Put the lines of the data below into a numbered list, running from the line with "You are a computer-use agent." up to and including the line with "Action: [690, 232]", and skip any blank lines. Leave the pictures out of your answer.

Supplied data:
########################################
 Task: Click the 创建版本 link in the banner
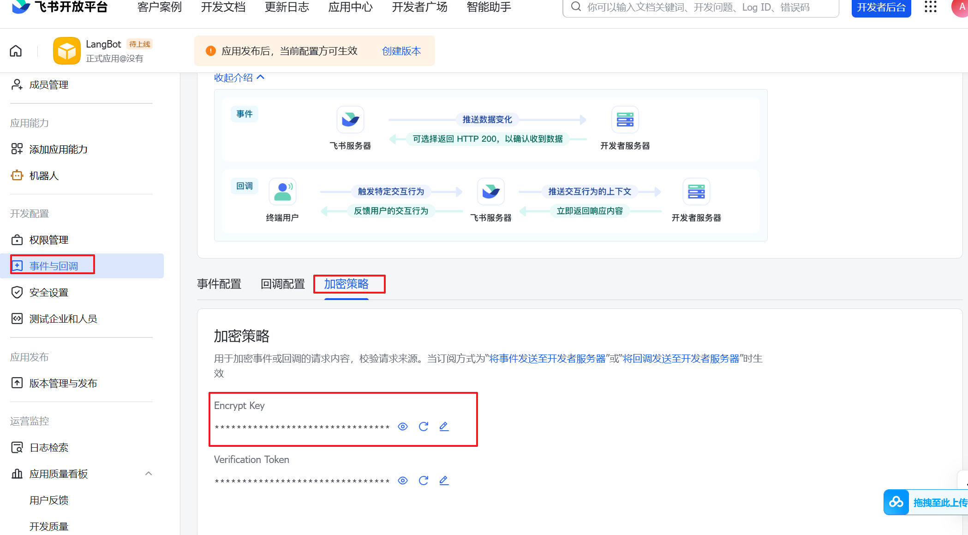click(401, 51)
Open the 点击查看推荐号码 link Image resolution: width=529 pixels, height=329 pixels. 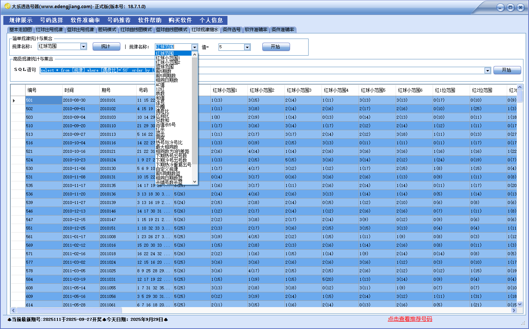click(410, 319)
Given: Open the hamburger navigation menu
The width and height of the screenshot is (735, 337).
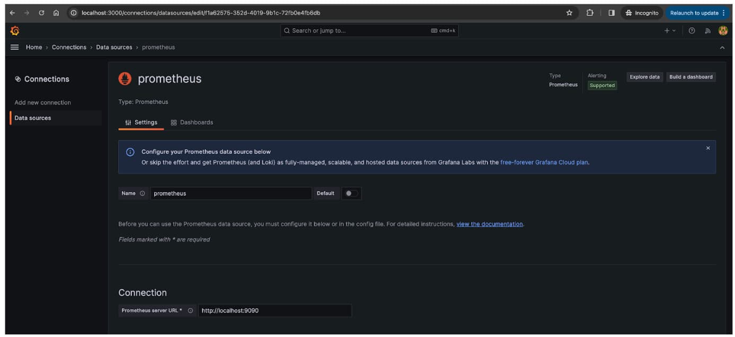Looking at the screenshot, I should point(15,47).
########################################
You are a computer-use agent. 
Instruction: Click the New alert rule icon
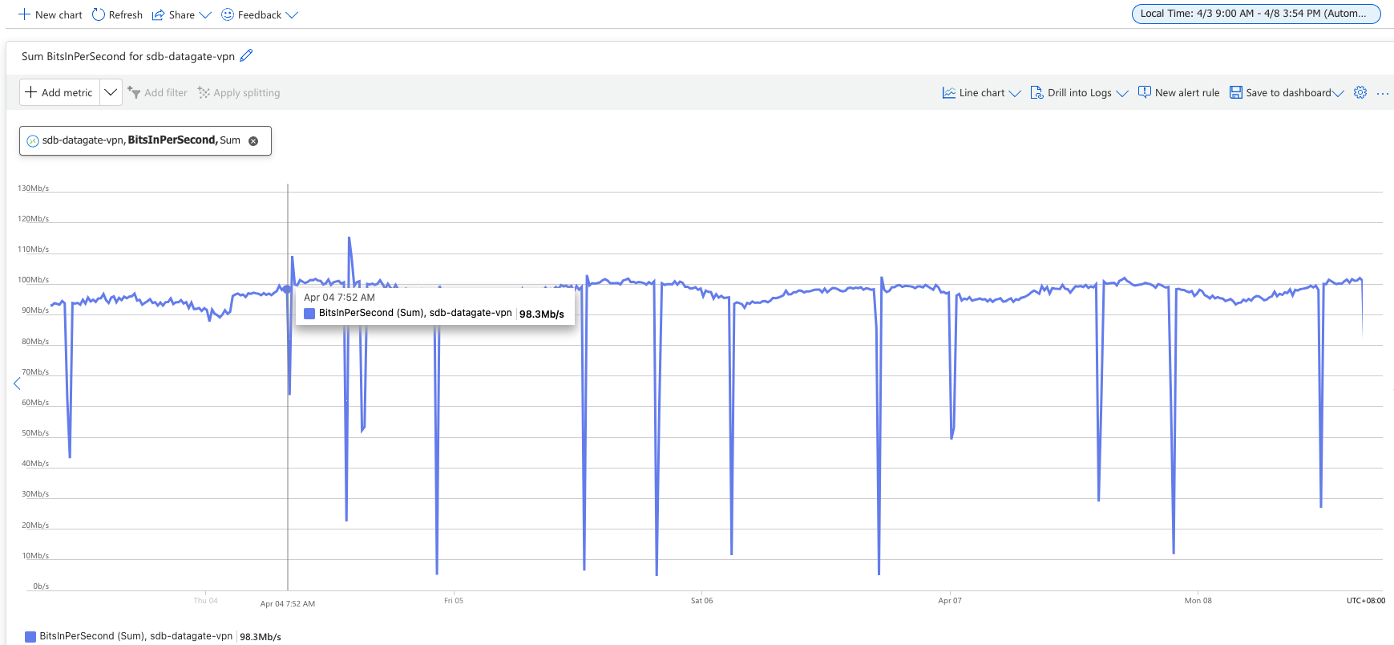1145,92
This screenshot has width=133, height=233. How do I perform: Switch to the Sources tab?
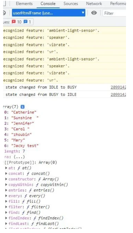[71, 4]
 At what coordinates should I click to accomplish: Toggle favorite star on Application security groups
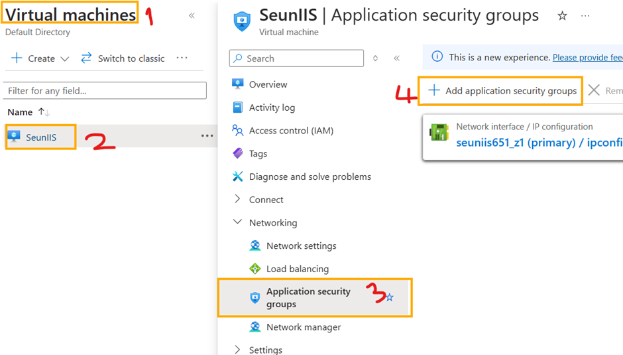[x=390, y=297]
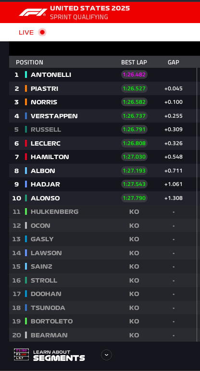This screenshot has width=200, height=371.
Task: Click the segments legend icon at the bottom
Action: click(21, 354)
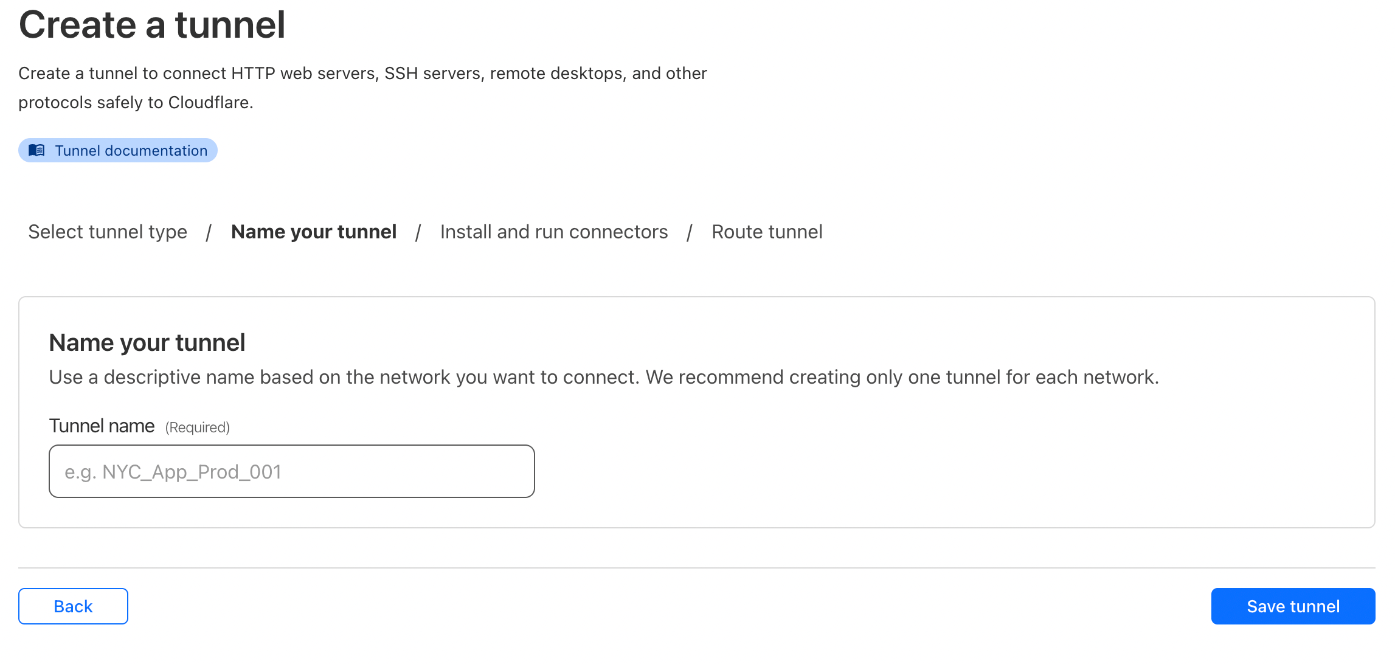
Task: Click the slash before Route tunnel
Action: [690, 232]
########################################
Task solution:
1. You are a computer-use agent. 
2. Instruction: Click the New alert rule icon
3. 1145,92
4. This screenshot has width=133, height=233. How do I perform: Switch to the Sources tab?
5. [71, 4]
6.  At what coordinates should I click to accomplish: Toggle favorite star on Application security groups
7. [x=390, y=297]
8. This screenshot has width=200, height=371.
9. Task: Click the segments legend icon at the bottom
10. Action: click(21, 354)
11. Task: Click the slash before Route tunnel
12. Action: [690, 232]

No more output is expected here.